- _Text section_
*-*-*

Introduction
On Saturday, April 7, 2012, one of the most extraordinary broadcast journalists in American history died at the age of 93. Mike Wallace piqued those in power for more than half a century, nowhere more famously than on the CBS News program “60 Minutes,” between 1968 and 2008.
I first met Mike in 1984, when he called me out of the blue one day and asked if I had any interest in working for “60 Minutes.” I had been an off-air investigative reporter at ABC News in Washington for more than six years, and I was restless. Within weeks, I had quit my job and moved my wife and daughter to the New York area. I worked as a producer for Mike Wallace at “60 Minutes” for roughly five very exciting and very difficult years, before quitting abruptly in late 1988. Why I broke a four-year contract and left — and how and why I later started the Center for Public Integrity — is a story for another day.

*-*-*

- _Tasks for this exercise_
(a) According to the introduction, in what year did the writer first meet Mike Wallace?
(b) Summarize the introduction in two sentences.
(c) Decide whether each statement agrees with the introduction, answering yes or no and quoting the words of the introduction that settle it.
(i) Mike Wallace was 93 years old when he died.
(ii) Before joining "60 Minutes," the writer worked for ABC News in New York.
(iii) The writer stayed at "60 Minutes" until a four-year contract ran out.

- _Information shown_
*-*-*

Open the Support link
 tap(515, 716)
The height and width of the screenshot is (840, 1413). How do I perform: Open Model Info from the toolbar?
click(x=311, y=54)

*-*-*

- _Responses for each task_
(a) 1984

(b) Mike Wallace, a broadcast journalist who challenged those in power for more than half a century, most famously on CBS's "60 Minutes" from 1968 to 2008, died on April 7, 2012, at age 93. In 1984, Wallace invited the writer, then an off-air investigative reporter at ABC News in Washington, to join "60 Minutes," and the writer worked as his producer for about five years before quitting abruptly in late 1988.

(c)
(i) Yes: "died at the age of 93."
(ii) No: "an off-air investigative reporter at ABC News in Washington."
(iii) No: "Why I broke a four-year contract and left."